STEVE INSKEEP, HOST:
And I'm Steve Inskeep. Our co-host there is a Muppet from "Sesame Street." He's here because both Grover and NPR are celebrating anniversaries. NPR is 50 years old this year.
JACOBSON: (As Grover) Oh, my goodness. Well, happy birthday to NPR.
MARTINEZ: Well, thank you, Grover.
NPR went on the air in 1971. That same year, Grover starred in a children's book called "The Monster At The End Of This Book."
JACOBSON: (As Grover) Oh, no. We are not talking about that book, are we? Just thinking about it gives me the shivers.
MALLORY LOEHR: So I was actually one of those lucky kids who got to experience this book as a kid.
INSKEEP: Mallory Loehr is a children's book publisher at Random House.
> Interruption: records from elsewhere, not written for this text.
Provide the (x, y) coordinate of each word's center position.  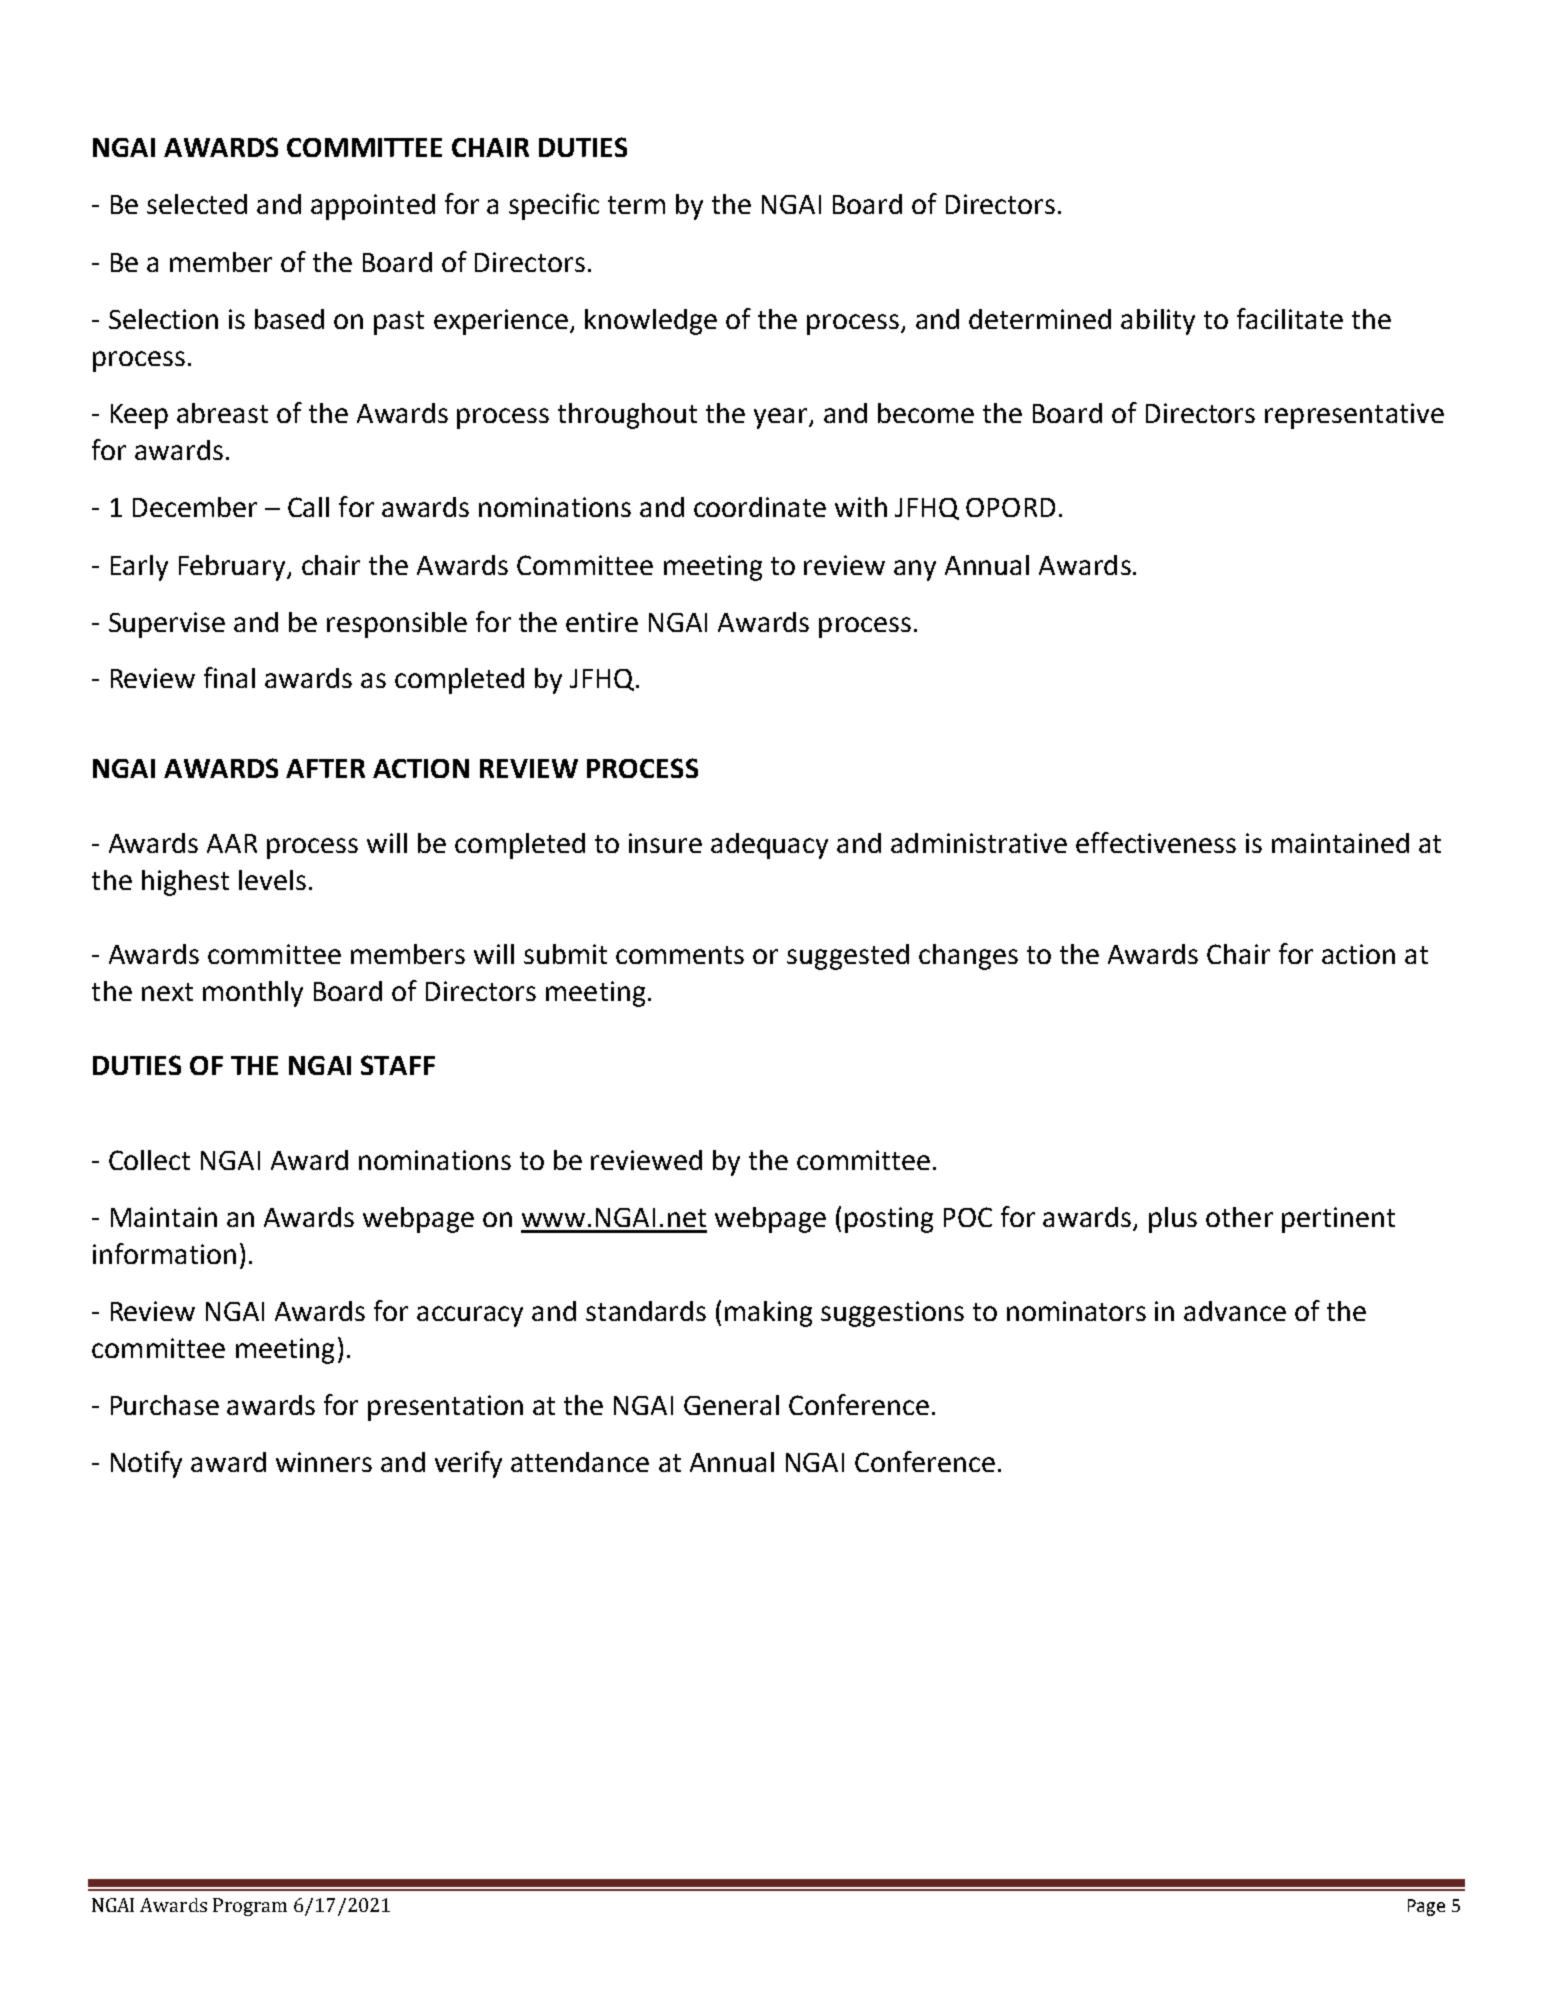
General (731, 1405)
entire (602, 622)
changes (968, 957)
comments (680, 955)
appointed (373, 207)
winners (324, 1462)
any (915, 570)
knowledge (651, 322)
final (229, 677)
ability (1158, 322)
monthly (253, 994)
She says "The Monster At The End Of This Book" was incredibly influential because it was the first time a character in the story talked directly to the children reading the book.
LOEHR: Grover's aware that he's in the book. And Grover is talking to the child as if they're an adult. And Grover is so afraid of this monster.
INSKEEP: Grover begs the children not to turn the page because each page brings him closer to the monster at the end.
JACOBSON: (As Grover) I tried building a heavy brick wall to keep people from turning the pages. I implored. I pleaded. I got down on my knees. But nothing would stop them from turning the pages.
MARTINEZ: Kids love it. The book was written by Jon Stone. And Loehr says it inspired a new genre of books whose characters reach beyond the pages to speak to the reader.
LOEHR: If you think of "Don't Let The Pigeon Drive The Bus," giving a child responsibility of not letting the pigeon drive the bus, a book from the U.K. called "There's A Monster In Your Book," which actually asks the kid to shake the monster out of the book - so I feel like this book's success is so exponential beyond the book itself.
INSKEEP: At the end of the story, Grover realizes that he is the monster in the book, and he's no longer scared.
JACOBSON: (As Grover) Well, first of all, spoiler alert - but second of all, after talking about this book, I am feeling brave myself. Maybe I will pick up my very first Stephen King novel.
MARTINEZ: Good luck, Grover. Be brave. Turn those pages.